Here’s a pedal car model that you don’t see often. It’s kind of surprising that the market wasn’t flooded with these bulldozers back in the day, considering how much kids seem to enjoy watching heavy machinery do its thing. Bidding has already reached $2.5K.
This chain-drive kiddie car has battery-operated lights and comes with a trailer, neither of which are common among the many toy cars in Elmer’s collection. It also has a side-mounted toolbox.
One of several custom-built pedal cars that Elmer commissioned, this #43 Plymouth Superbird pays homage to the life-size car driven by NASCAR’s Richard “The King” Petty. It was a creative collaboration between Duellman and Jerry Anderson, using measurements from one of the actual cars that Elmer owned at the time to create a 55-inch-long replica. Bidding has already reached $4750.
Another collaboration between Duellman and Anderson, this red and white #71 Charger Daytona honors driver Bobby Isaac and wears K & K Insurance livery, as well as branding from Goodyear, Union 76, Champion Spark Plugs, and Ingersoll Rand.

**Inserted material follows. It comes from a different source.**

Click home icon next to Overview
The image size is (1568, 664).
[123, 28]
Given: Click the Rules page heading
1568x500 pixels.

The third of these Dodge-Plymouth builds, this pedal car is modeled after the production Charger Dayton and wears iconic Go Green paint.

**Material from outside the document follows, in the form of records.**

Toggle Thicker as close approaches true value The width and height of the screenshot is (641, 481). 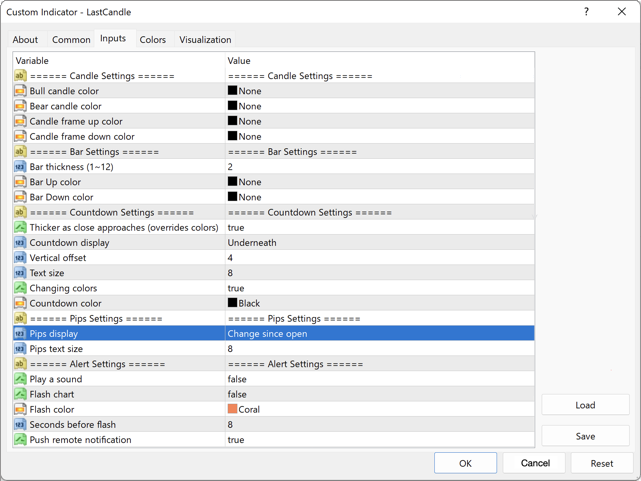[236, 228]
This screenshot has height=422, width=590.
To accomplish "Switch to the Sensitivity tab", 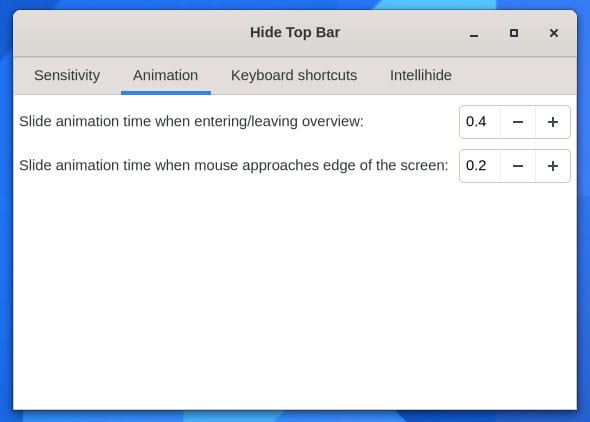I will click(67, 75).
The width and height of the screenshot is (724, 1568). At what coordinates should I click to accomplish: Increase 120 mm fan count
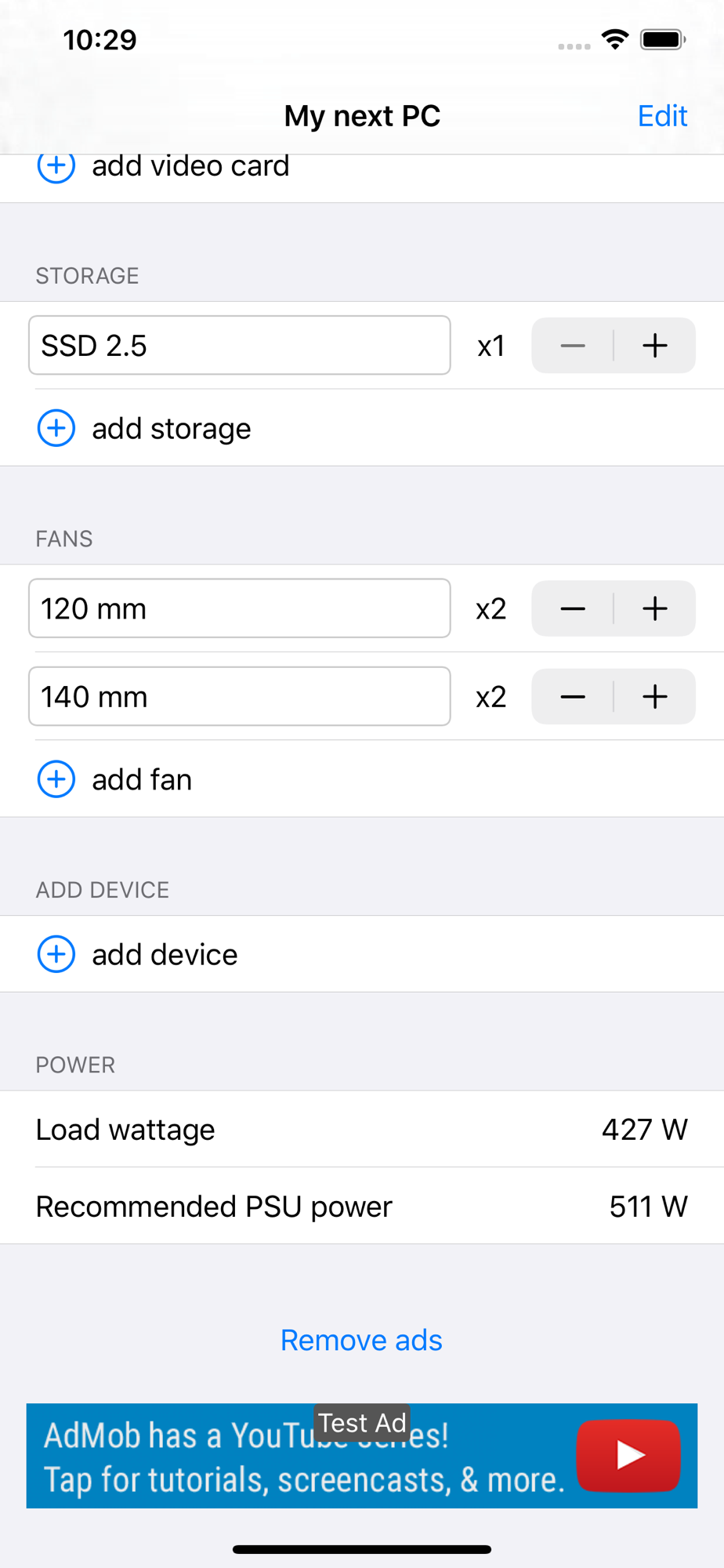tap(655, 608)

To a certain age group, Roy Rogers was “The Man,” a singing cowboy who got the girl (Dale Evans) and rode a cool horse (Trigger). His kids’ TV show also included a memorable 1946 Willys CJ-2A named Nellybelle, the favorite mode of transportation for his sidekick, Pat Brady. Clearly pandering to Rogers’ many young fans, Hamilton produced a miniature version of Nellybelle. The pedal car is listed as a 1951, but it’s wearing a 1954 license plate.

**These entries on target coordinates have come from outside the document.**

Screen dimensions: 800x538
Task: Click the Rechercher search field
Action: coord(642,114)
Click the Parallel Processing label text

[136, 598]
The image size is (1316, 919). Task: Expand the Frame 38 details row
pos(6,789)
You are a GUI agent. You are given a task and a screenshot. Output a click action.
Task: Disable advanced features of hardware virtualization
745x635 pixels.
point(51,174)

One of three Murray pedal boats produced in the 1960s, the Skipper model was the mid-level model between the top-of-the-line Jolly Roger and the economy Skipper Run-A-Bout. The 46-inch-long boat is about 45 inches long and has a plastic outboard motor in the rear. This Murray is missing a few pieces, including the propeller, but it isn’t missing a wheel—Murray designed it with three.
In the 1930s, notorious gangsters like Al Capone, John Dillinger, Baby Face Nelson, and Pretty Boy Floyd got plenty of headlines, and brave lawmen like Eliot Ness, Frank Hamer, Melvin Purvis, and Walter Walsh were celebrated for their brave pursuit of justice. Oddly enough, this very adult world of crime trickled down to kids pedal cars. Exhibit A: This 1936 G-Man Cruiser made by the Marx Toy Company, complete with hood-mounted machine gun. Regardless of how well the concept wears in 2022, this kiddie car is steeped in history, and the kid who owned it in 1936 was the envy of his friends.